Collected data entries
━━━━━━━━━━

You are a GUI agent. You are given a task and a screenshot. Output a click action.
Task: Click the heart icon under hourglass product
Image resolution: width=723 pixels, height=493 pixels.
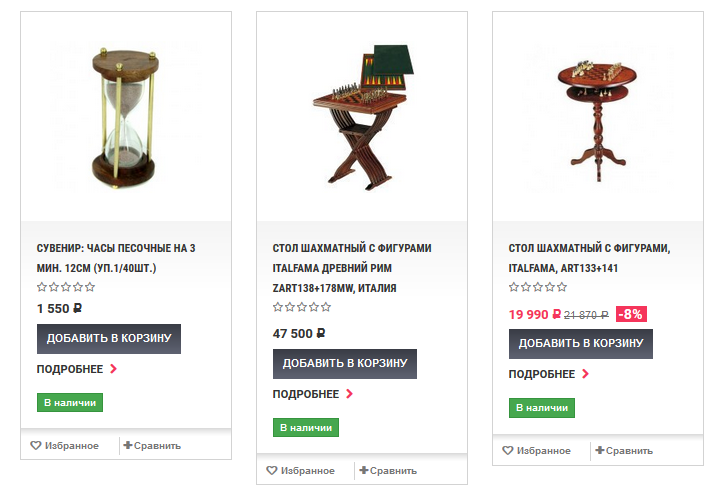(36, 445)
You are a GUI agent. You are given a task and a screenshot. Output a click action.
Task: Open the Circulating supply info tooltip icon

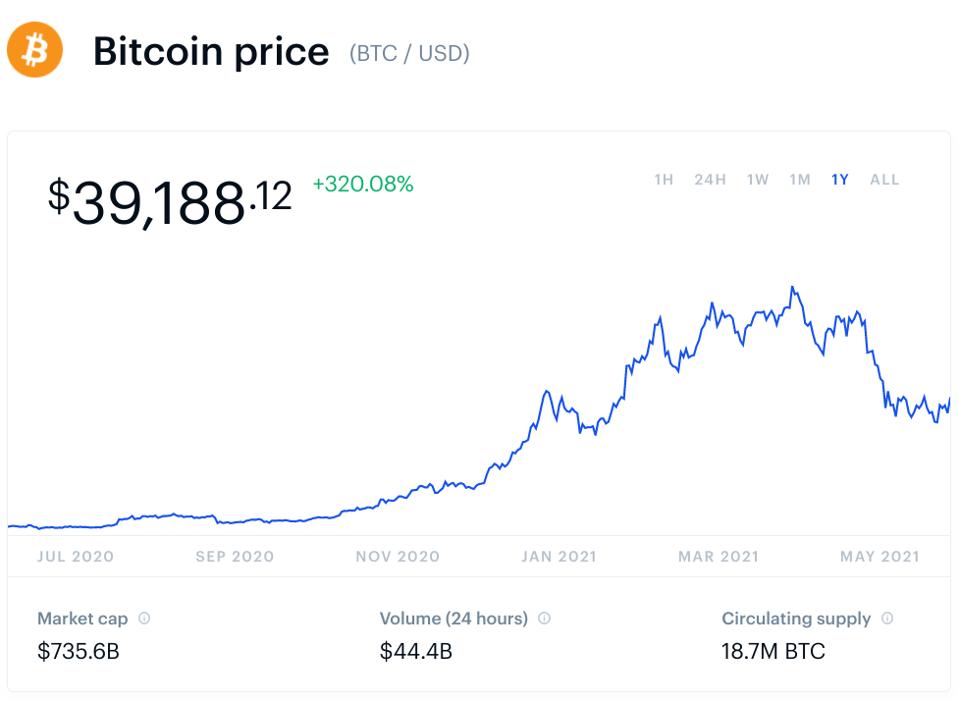[886, 618]
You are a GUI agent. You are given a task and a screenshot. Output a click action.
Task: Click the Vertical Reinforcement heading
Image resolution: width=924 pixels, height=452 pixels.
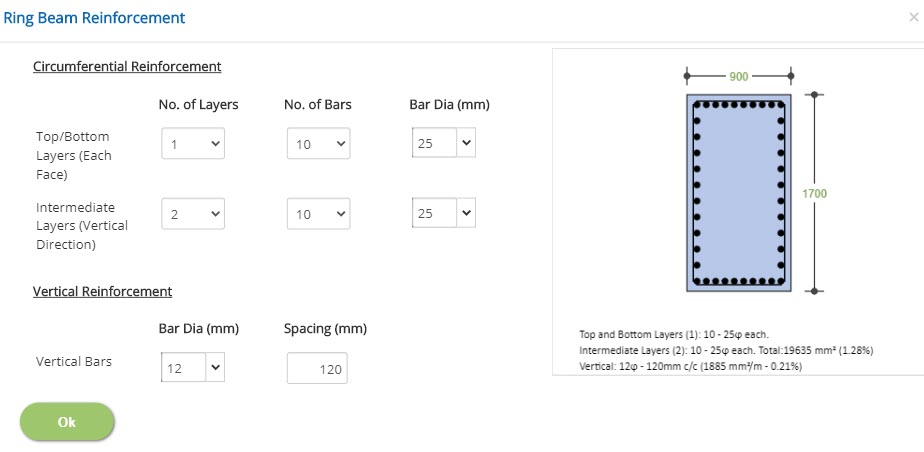(x=103, y=291)
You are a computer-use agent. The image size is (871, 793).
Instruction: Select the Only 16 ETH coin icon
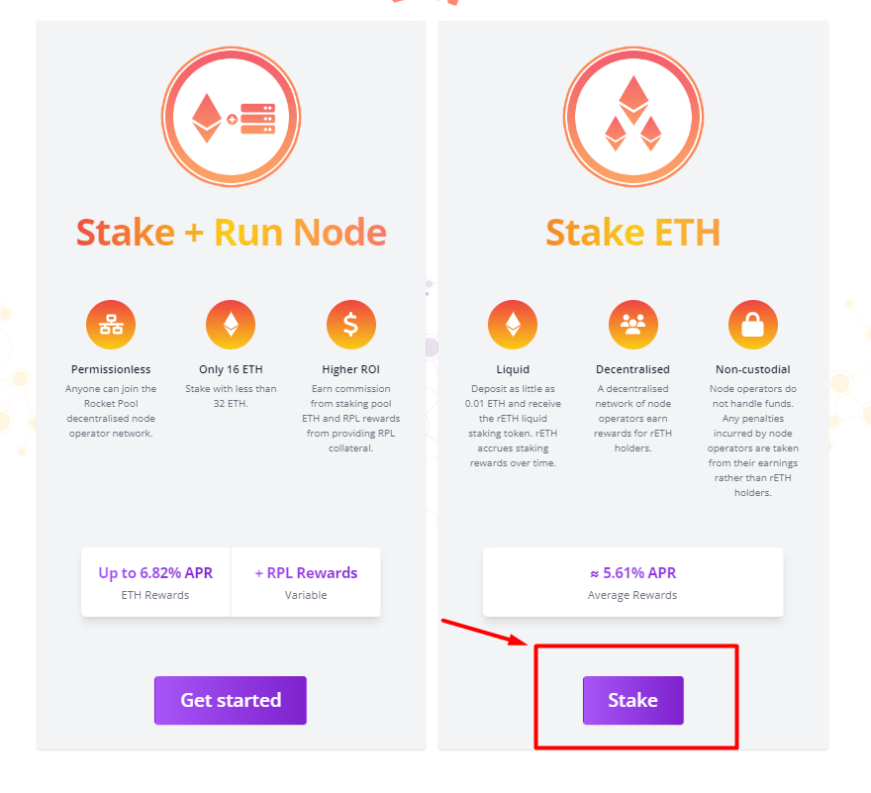click(x=230, y=323)
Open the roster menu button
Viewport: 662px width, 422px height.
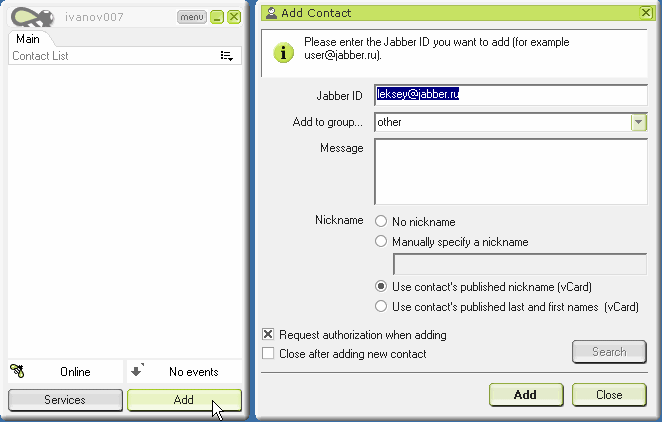pyautogui.click(x=192, y=17)
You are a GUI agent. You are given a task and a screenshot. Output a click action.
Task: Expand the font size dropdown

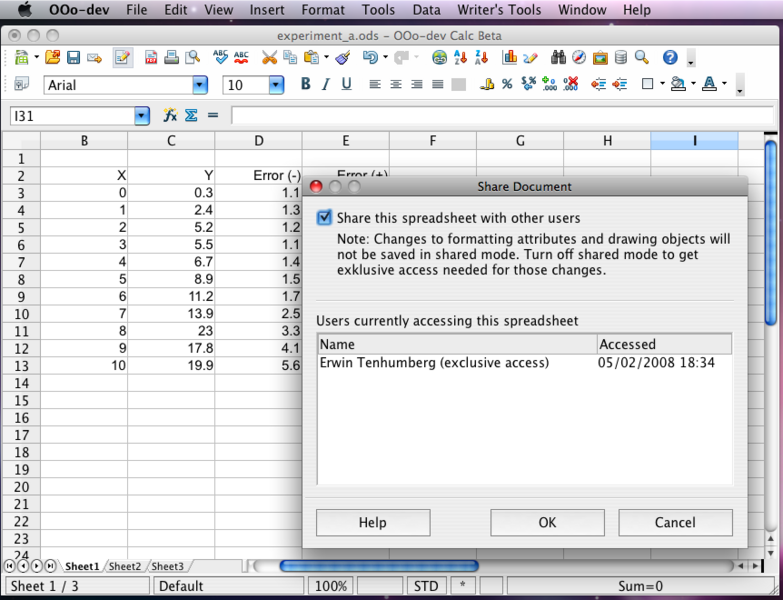(x=276, y=86)
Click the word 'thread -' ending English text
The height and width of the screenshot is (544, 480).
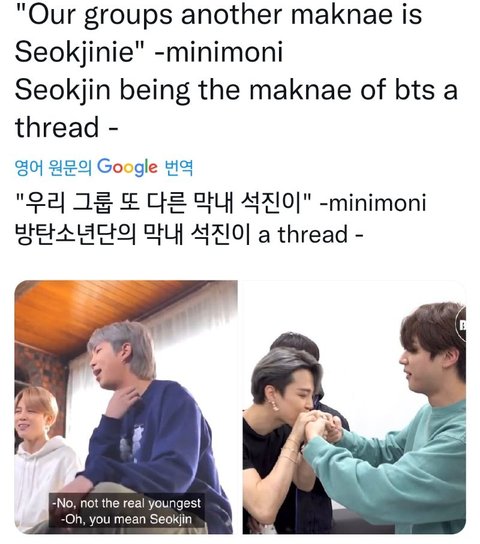point(67,127)
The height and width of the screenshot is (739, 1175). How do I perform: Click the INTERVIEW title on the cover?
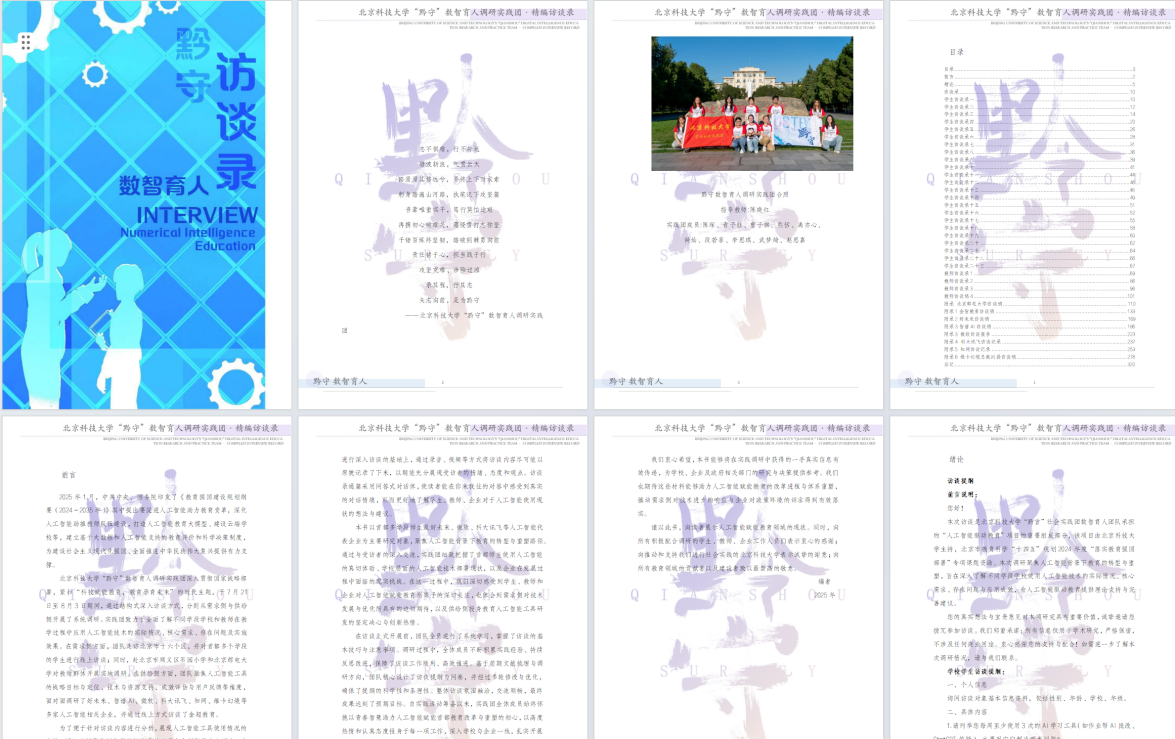pos(196,215)
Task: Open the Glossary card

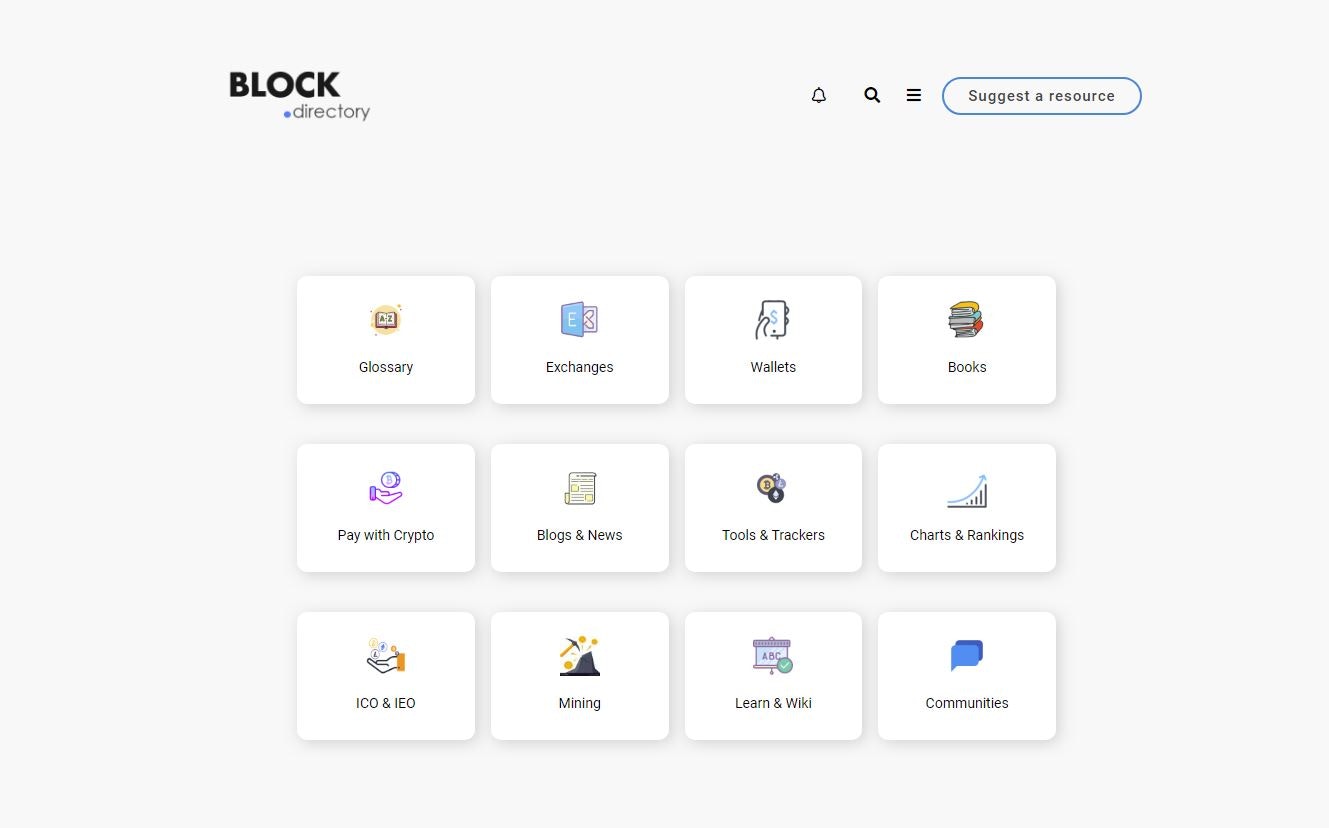Action: [x=386, y=340]
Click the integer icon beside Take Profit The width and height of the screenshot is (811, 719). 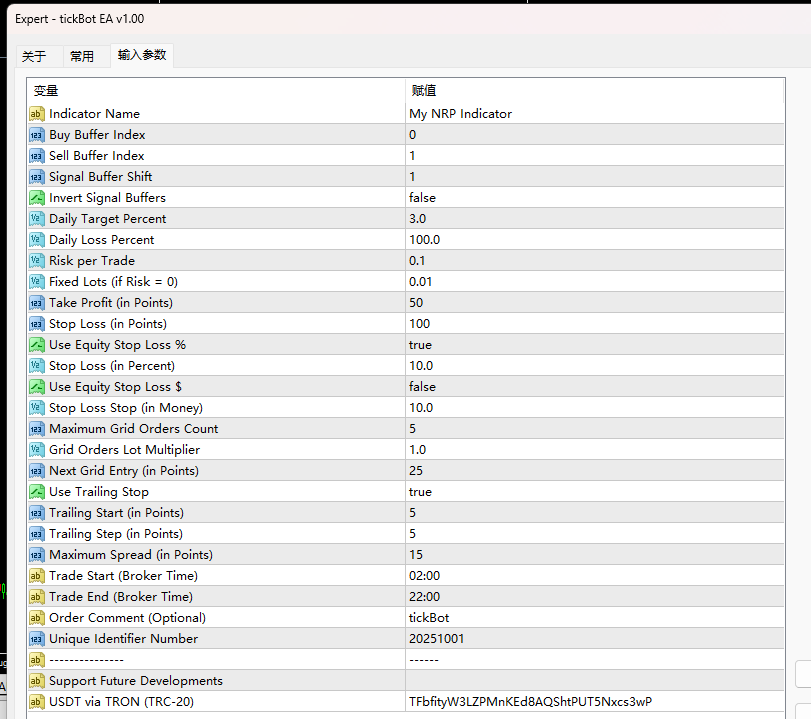click(x=36, y=303)
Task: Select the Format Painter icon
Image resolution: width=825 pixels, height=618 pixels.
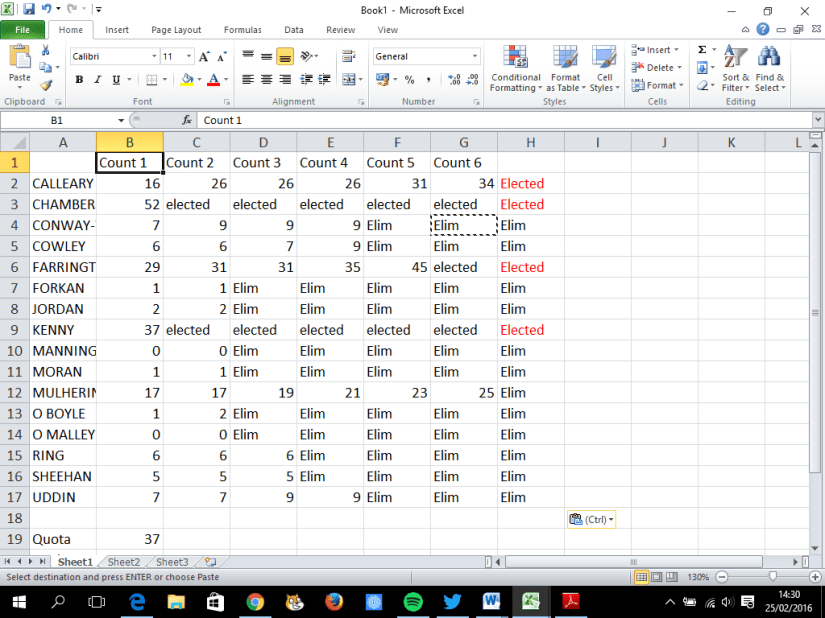Action: coord(45,85)
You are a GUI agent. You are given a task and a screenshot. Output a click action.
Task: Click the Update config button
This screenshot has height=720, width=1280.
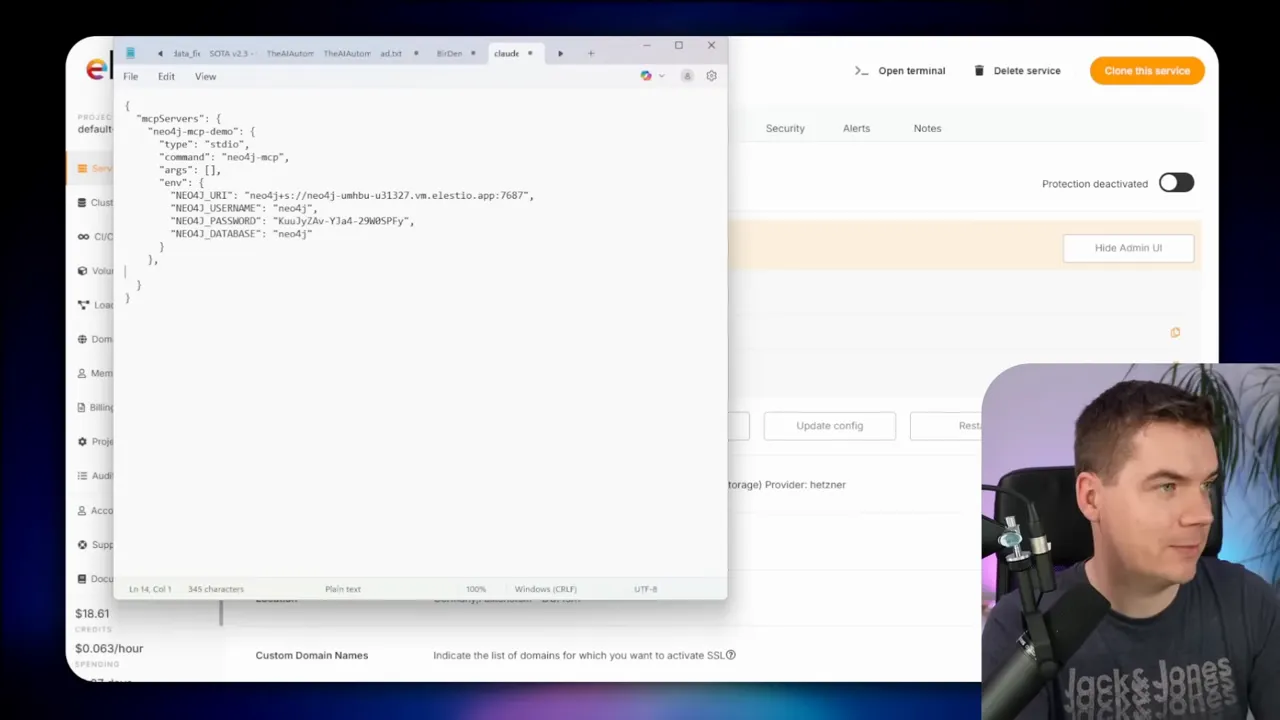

━━━━━━━━━━

▶ _Problem to solve_: Begin at the first line of the entries and end at the line containing "You are a computer-use": write out each line exactly, skipping pictures.

▶ _Solution below_:
You are a GUI agent. You are given a task and a screenshot. Output a click action.
Task: Click the heart icon under hourglass product
Image resolution: width=723 pixels, height=493 pixels.
(36, 445)
You are a GUI agent. You are given a task and a screenshot. Output a click action.
Task: Open the Circulating supply info tooltip icon

[886, 618]
You are a GUI agent. You are given a task and a screenshot. Output a click action.
Task: Click the Vertical Reinforcement heading
Image resolution: width=924 pixels, height=452 pixels.
(x=103, y=291)
You are a computer-use agent. The image size is (871, 793).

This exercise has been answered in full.